The Impact of Hepatitis B and/or C on Liver Function and on the Response to Antiretroviral Therapy in HIV-Infected Patients: A Romanian Cohort Study

Affiliations

The Impact of Hepatitis B and/or C on Liver Function and on the Response to Antiretroviral Therapy in HIV-Infected Patients: A Romanian Cohort Study

Ruxandra-Cristina Marin et al. Pharmaceuticals (Basel). .

Abstract

Background: Hepatitis B (HBV) and C (HCV) virus coinfections remain major contributors to liver-related morbidity and mortality among people living with HIV (PLWH). This study aimed to assess the prevalence of HBV and/or HCV coinfections in a Romanian HIV cohort and to evaluate their impact on immunological, virological, and liver function parameters under antiretroviral therapy (ART). Methods: We retrospectively analyzed 462 HIV-infected patients (2018-2021) from the National Institute of Infectious Diseases, Bucharest, stratified into four groups: HIV mono-infection (n = 176), HIV/HBV (n = 114), HIV/HCV (n = 97), and HIV/HBV/HCV (n = 75) coinfections.
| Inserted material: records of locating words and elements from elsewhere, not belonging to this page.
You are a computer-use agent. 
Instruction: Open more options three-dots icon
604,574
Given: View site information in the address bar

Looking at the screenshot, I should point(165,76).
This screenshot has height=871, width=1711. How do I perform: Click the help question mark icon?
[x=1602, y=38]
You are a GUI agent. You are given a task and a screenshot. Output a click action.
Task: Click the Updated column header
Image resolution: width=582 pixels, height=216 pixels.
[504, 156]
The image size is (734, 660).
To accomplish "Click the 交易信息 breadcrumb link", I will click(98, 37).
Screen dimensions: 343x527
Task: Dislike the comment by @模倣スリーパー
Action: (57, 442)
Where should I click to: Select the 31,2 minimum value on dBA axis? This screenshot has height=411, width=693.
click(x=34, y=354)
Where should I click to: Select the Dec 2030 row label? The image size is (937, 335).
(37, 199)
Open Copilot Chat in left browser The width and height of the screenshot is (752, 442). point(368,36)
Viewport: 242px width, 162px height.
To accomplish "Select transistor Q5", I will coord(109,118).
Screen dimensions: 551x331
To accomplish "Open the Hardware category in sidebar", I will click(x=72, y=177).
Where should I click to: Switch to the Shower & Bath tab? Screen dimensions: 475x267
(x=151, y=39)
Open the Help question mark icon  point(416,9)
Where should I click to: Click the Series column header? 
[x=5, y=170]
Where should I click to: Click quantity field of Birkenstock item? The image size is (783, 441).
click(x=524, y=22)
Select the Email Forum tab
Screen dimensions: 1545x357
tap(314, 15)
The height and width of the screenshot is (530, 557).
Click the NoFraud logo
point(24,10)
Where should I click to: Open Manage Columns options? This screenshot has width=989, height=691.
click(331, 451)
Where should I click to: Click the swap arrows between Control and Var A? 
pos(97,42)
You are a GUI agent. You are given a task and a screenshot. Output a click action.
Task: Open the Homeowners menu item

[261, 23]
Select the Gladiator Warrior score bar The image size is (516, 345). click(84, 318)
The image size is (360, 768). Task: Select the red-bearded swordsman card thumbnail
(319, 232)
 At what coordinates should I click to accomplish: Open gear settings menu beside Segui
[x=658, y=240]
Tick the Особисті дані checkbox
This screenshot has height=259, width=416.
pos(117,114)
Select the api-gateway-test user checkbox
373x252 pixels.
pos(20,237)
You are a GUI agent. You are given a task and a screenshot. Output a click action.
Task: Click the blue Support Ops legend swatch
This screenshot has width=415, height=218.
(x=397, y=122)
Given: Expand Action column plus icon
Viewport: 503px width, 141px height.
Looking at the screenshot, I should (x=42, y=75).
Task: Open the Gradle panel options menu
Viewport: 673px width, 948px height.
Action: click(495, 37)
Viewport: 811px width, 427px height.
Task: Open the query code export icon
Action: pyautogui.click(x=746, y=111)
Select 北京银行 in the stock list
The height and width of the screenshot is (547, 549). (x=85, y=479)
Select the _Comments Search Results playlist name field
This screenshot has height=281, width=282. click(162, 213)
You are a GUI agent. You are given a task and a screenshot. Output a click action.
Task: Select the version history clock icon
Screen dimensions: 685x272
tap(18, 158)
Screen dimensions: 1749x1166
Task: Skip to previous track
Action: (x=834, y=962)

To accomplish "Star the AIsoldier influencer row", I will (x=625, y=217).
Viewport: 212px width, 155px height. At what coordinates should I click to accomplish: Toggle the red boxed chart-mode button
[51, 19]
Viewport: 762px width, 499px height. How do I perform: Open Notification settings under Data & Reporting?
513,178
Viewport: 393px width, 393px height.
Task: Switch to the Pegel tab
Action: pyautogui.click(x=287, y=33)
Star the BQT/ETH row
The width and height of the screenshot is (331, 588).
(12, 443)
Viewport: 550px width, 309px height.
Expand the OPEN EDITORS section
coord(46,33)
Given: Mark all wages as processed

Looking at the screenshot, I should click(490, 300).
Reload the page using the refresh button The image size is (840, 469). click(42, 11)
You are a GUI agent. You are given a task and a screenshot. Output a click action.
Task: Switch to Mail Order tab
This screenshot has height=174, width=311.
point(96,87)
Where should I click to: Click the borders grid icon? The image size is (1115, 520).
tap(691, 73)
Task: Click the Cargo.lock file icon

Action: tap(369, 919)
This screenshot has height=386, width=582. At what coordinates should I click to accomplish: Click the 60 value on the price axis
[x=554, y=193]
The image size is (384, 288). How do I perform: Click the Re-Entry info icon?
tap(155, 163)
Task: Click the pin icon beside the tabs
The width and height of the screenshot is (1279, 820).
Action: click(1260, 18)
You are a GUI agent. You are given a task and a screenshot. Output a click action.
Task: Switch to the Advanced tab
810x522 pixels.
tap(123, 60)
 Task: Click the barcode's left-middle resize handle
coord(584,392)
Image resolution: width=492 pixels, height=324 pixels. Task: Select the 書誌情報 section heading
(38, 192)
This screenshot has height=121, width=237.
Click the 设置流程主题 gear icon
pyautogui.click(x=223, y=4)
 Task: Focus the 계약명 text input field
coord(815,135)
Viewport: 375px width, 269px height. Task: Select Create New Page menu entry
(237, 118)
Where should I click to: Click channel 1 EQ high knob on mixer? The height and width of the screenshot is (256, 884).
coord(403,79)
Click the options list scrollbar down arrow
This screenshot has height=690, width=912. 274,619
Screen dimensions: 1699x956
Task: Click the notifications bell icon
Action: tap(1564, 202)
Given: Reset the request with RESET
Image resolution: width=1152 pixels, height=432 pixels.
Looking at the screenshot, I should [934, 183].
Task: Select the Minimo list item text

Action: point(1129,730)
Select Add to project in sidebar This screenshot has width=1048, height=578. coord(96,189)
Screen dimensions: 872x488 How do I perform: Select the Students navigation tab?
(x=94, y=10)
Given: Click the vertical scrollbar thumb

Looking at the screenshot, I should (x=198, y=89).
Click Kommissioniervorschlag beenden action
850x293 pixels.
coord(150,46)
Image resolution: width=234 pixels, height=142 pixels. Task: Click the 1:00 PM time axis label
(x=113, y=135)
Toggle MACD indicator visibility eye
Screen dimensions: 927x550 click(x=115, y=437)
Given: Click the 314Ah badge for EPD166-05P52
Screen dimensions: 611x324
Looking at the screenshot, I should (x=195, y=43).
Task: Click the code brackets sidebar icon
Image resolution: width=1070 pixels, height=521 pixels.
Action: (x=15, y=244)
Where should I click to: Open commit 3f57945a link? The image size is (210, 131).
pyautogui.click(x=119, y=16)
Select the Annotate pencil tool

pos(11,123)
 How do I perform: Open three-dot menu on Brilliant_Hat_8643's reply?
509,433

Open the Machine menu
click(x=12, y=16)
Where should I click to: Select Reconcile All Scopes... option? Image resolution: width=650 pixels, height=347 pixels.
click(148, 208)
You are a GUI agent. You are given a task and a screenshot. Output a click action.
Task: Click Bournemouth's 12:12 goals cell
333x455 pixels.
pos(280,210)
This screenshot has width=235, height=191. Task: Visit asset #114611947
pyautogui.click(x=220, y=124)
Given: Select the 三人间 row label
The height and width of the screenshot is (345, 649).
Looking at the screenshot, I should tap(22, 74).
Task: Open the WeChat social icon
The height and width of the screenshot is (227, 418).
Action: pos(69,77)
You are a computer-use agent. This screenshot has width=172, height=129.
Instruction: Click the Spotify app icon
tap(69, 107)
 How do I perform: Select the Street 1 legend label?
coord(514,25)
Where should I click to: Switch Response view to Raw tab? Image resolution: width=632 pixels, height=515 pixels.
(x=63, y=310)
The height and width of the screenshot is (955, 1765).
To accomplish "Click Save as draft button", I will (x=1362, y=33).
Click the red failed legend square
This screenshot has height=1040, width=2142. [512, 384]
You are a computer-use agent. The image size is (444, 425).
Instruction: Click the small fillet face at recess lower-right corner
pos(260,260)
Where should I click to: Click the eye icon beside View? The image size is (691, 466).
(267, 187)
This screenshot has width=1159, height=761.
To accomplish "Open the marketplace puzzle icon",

Immunological (CD4 count, CD8 count, and CD4/CD8 ratio), virological (HIV-1 RNA), and hepatic parameters (ALT, AST, GGT, bilirubin, amylase, and lipase) were compared. Results: No significant differences were observed between groups regarding the immune recovery (mean CD4 count p = 0.89, HIV-RNA suppression p = 0.78). However, liver and pancreatic parameters showed statistically significant deterioration in the coinfected groups. ALT (p < 0.001), GGT (p = 0.009), total bilirubin (p = 0.011), amylase (p = 0.010), and lipase (p < 0.001) were significantly higher in the triple-infection (HIV/HBV/HCV) group compared to HIV mono-infected patients. Coinfection was also associated with a longer duration of illness (p = 0.002) and therapy (p = 0.021) and with a higher number of ART regimens used (p = 0.013). Conclusions: While HIV suppression and immune recovery were not significantly impaired by HBV/HCV coinfections, liver and pancreatic injuries were significantly more prevalent and severe in coinfected patients. Regular monitoring of hepatic function and integrated management strategies are recommended to minimize liver-related complications in this population.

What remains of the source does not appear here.